Involvement of pro-nociceptive 5-HT2A receptor in the pathogenesis of medication-overuse headache

Abstract

Objectives: To determine the involvement of 5-HT(2A) (5-HT(2A)) receptor in the process of trigeminal plasticity induced by chronic analgesic exposure and in the process of inflammatory-induced thermal hyperalgesia.

Background: Derangement in 5-HT(2A) serotonin receptor has been reported to implicate in pathogenesis of medication-overuse headache. No clear explanation concerning the precise roles of these receptors in the process.

Methods: Wistar rats were daily administered with paracetamol (200 mg/kg) for 30 days. On the next day, ketanserin, a 5-HT(2A) antagonist, or saline was given prior to cortical spreading depression (CSD) induction. Electrocorticogram, cortical blood flow, Fos and 5-HT(2A)-immunoreactivity in cortex and trigeminal pathway were studied. In the other experiment, complete Freund's adjuvant was injected into the rat hind paw to induce tissue inflammation. Three days later, ketanserin was given and noxious heat was applied to both inflamed and noninflamed paws. The response between 2 sides was compared by measuring paw withdrawal latency.

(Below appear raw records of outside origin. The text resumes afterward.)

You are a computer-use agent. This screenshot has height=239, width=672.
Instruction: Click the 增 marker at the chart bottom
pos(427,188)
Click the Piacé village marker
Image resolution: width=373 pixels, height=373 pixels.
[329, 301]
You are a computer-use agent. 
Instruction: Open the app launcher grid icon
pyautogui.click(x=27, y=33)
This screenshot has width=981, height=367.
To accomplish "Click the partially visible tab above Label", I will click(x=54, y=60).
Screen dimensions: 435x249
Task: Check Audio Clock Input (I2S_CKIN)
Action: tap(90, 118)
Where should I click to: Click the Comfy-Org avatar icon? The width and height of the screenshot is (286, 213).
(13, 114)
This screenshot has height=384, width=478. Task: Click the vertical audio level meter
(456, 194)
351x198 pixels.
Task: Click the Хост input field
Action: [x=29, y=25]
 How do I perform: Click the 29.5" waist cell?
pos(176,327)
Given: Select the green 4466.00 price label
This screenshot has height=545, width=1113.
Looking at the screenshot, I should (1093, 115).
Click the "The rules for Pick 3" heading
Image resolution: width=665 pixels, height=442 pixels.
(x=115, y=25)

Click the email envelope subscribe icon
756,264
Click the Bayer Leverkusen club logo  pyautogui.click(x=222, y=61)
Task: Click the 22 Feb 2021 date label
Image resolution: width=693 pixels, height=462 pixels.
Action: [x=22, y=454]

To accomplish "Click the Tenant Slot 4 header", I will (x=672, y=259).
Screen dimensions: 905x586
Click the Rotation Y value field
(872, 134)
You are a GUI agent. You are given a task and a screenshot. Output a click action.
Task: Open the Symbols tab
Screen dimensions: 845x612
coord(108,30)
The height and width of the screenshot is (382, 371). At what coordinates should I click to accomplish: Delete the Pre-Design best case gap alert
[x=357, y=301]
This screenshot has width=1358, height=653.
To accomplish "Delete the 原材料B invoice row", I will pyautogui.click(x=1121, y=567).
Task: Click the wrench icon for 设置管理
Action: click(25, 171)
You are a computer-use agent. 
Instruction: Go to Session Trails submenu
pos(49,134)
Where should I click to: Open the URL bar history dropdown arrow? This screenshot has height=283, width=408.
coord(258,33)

Results: Chronic paracetamol exposure led to an increase in CSD frequency and CSD-evoked Fos expression in cerebral cortex indicating the increase in neuronal excitability. Prolonged medication exposure also facilitated trigeminal nociception as evident by an increase in CSD-evoked Fos expression in trigeminal nucleus caudalis. The expression of 5-HT(2A) receptor in cerebral cortex and trigeminal ganglia was enhanced by chronic paracetamol administration. Pretreatment with ketanserin significantly attenuated these effects. The second experiment showed that ketanserin was able to lengthen the paw withdrawal latency in the inflamed side but did not alter nociceptive response in the noninflamed side.

Conclusion: These findings suggest that up-regulation of pro-nociceptive 5-HT(2A) receptor is an important step in the process of cortical hyper-excitation and nociceptive facilitation induced by chronic analgesic exposure.